May 18 was the 78th anniversary of Moscow’s forced deportation of the entire Crimean Tatar people from their homeland to Central Asia in 1944. Soviet dictator Joseph Stalin said the Tatars were all agents of the Nazis. The date is marked annually by Tatars in Crimea and across Ukraine. Despite a ban on Tatar actions imposed for the past eight years since Russian troops seized and occupied the peninsula, hundreds gathered solemnly at a memorial monument in Kerch.
Over two days in 1944 over 200,000 Tatars were herded into cattle cars, locked in, and taken by rail deep into Russia, above. Over half died during the journey and by privation over the next two years.
After the collapse of the Soviet Union in 1991, waves of Tatars began returning home, to discover their homes had been seized under Moscow’s attempts to “Russify” the population. Today the Tatars, the native people of Crimea, make up some 12% of the population. With Ukraine’s independence in 1991, Tatar culture flowered and identification with Ukraine expanded.
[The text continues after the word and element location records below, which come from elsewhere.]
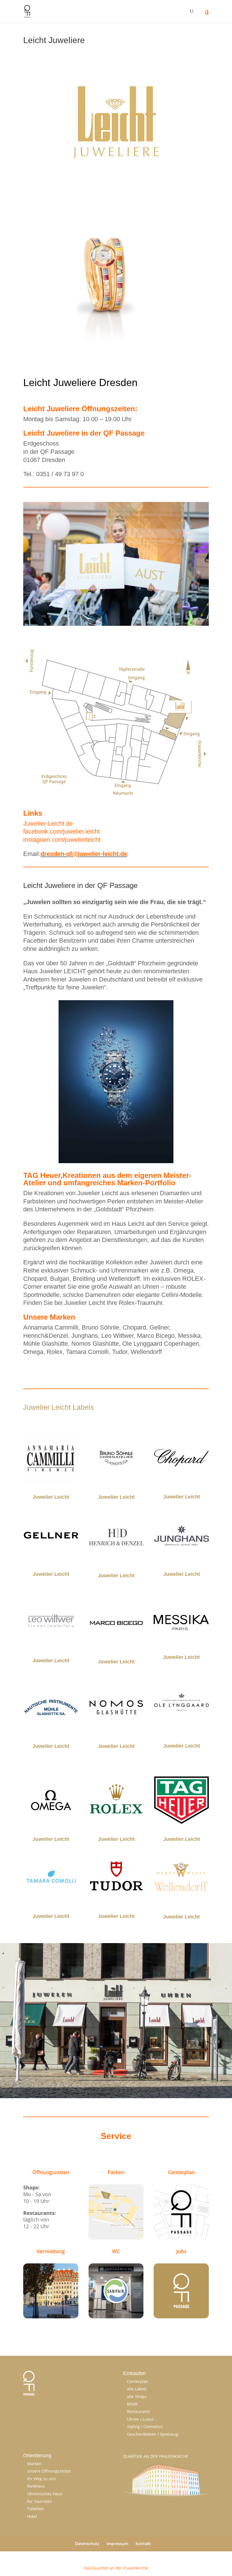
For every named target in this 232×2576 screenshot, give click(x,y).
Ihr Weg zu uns (41, 2478)
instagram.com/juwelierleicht (61, 839)
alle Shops (137, 2396)
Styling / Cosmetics (145, 2426)
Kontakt (143, 2543)
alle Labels (137, 2388)
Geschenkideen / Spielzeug (152, 2434)
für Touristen (39, 2501)
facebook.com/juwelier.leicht (61, 831)
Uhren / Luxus (140, 2419)
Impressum (117, 2543)
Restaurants (138, 2411)
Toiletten (35, 2508)
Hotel (32, 2516)
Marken (34, 2463)
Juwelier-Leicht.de (48, 823)
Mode (132, 2404)
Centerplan (137, 2381)
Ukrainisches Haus (44, 2493)
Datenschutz (87, 2543)
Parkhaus (36, 2486)
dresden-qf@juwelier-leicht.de (83, 853)
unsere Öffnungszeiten (49, 2471)
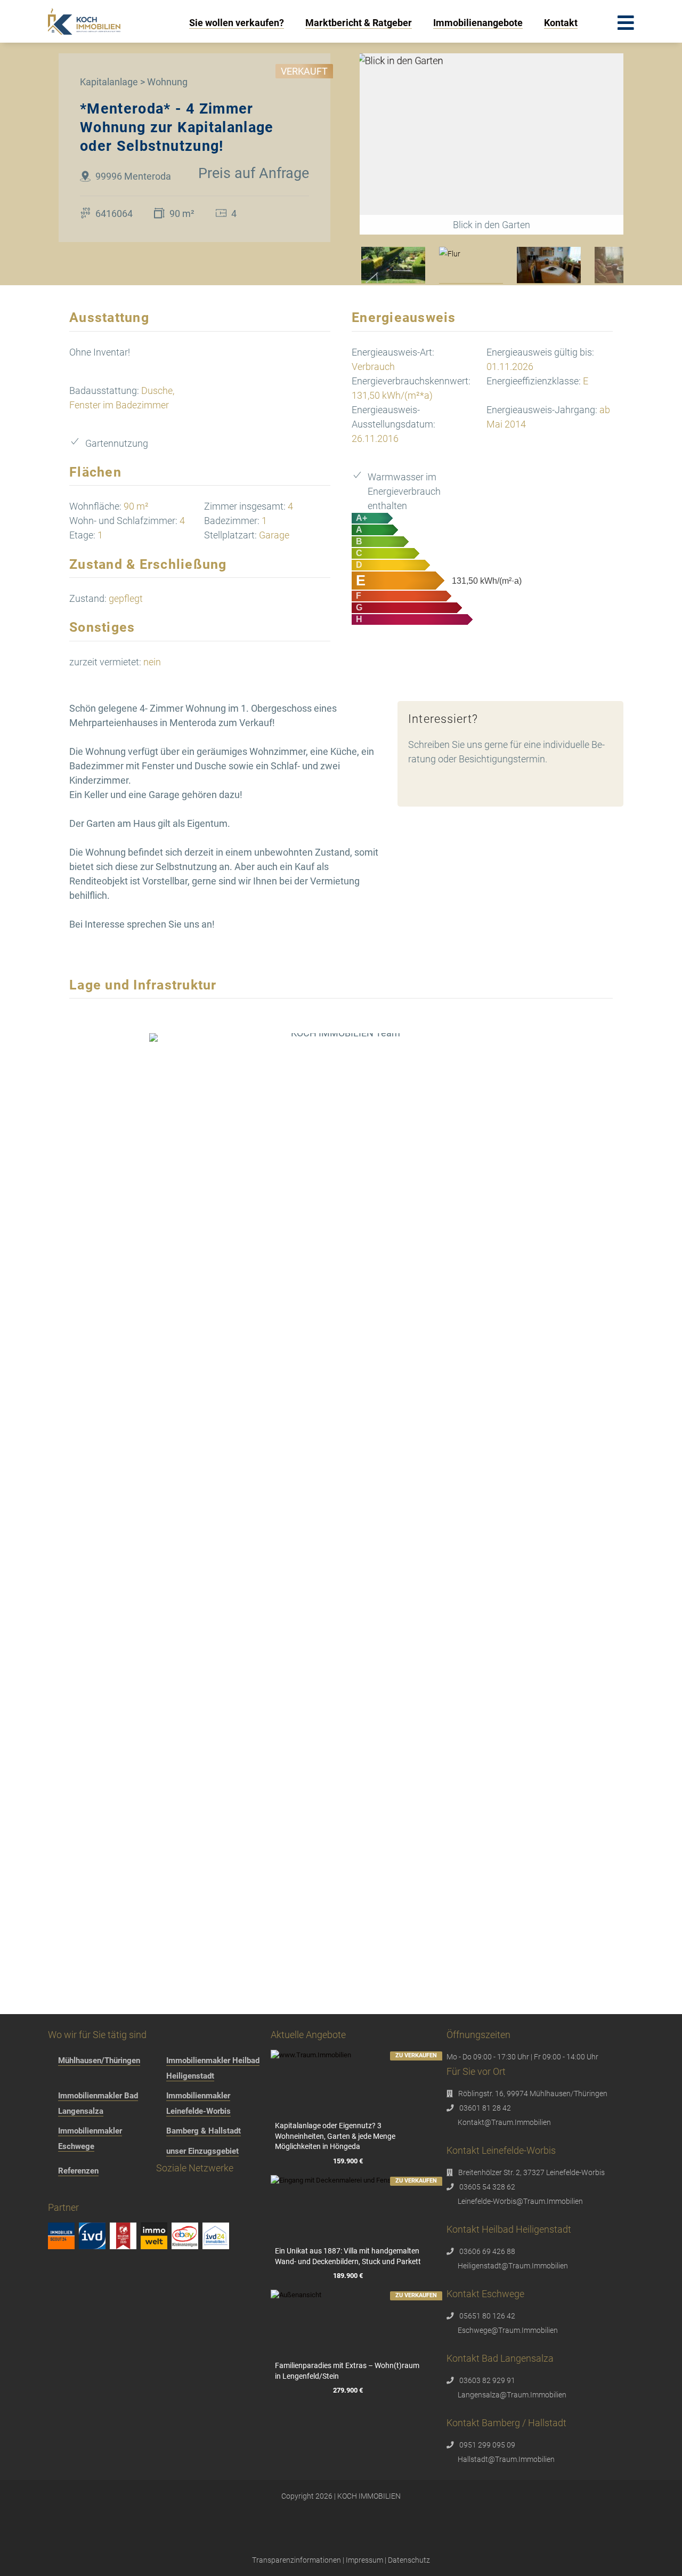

But in 2014, after the popular Maidan uprising, Putin responded by using his thousands of naval troops — stationed in Crimea under an earlier agreement with Kyiv — to take power, oust Ukrainian forces and crush independent mobilization by Tatars. Their organizations, like the Mejlis, their national council, and its leaders, were banned. Newspapers and schools were closed down and cultural institutions shuttered. The Russian government cracked down on all opposition, arresting and framing up any Tatars who spoke out.
Moscow has doubled down on its repression since its invasion of Ukraine. “Since the beginning of Russia’s total war against Ukraine, a large number of Crimean Tatar civic activists and journalists” have been sentenced to 12-to-19 years in jail on fabricated criminal charges, Halya Coynash of the Kharkiv Human Rights Protection Group, said.